In his speech, Trump laid out some of the work the US has done and continues to do, ideally in conjunction with other nations, “to stop the crimes against people of faith, release prisoners of conscience, repeal laws restricting freedom of religion and belief, protect the vulnerable, the defenseless, and the oppressed.” He decried violent attacks against Jews, Christians, Muslims and others. He recognized an American pastor who had been imprisoned for his religious practices in Recep Tayyip Erdogan’s Turkey. Most importantly, Trump called on the rest of the world to join the US in ending discrimination against and oppression of people for their beliefs.

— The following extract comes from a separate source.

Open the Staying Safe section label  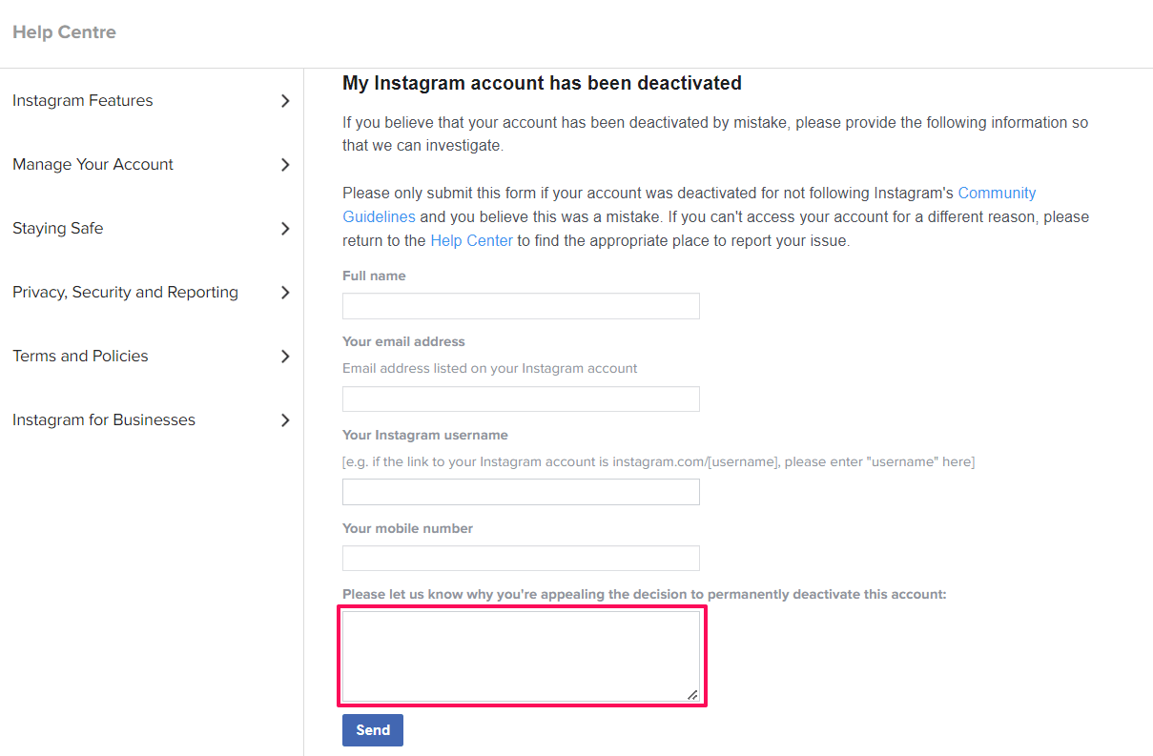click(x=57, y=229)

Demonstrating that the President’s speech was not mere rhetoric, the US led a group of 30 nations in publicly condemning China. Deputy Secretary of State John Sullivan pointed out the dreadful mistreatment of approximately one million Uighur Muslims in China. The Uighurs have been placed in camps, alternatively referred to by the international community as detention or concentration camps but called “vocational training centers” by China. There are reports that in these camps Chinese authorities are subjecting Uighurs to extreme physical abuse, reeducation, enslavement and forced conversion.

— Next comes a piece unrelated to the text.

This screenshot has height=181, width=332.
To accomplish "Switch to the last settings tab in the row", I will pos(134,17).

It is imperative that the nations of the world that already protect religious liberty and freedom of conscience within their own borders join together to condemn religious oppression elsewhere.
Ellen R. Wald
At the event, which was co-sponsored by Canada, Britain, Germany and the Netherlands, Sullivan said that the UN had “a singular responsibility to speak up when survivor after survivor recounts the horrors of state repression.” Sullivan’s purpose was to raise awareness of the repression of Uighurs, but surely he had no illusion that the UN would act. The UN has been largely ineffective at addressing human rights abuses. After all, China is one of several blatant human rights abusing nations to proudly hold a seat on the UN Human Rights Council. Moreover, China is a permanent member of the UN Security Council, which means it can veto any UN resolution against itself.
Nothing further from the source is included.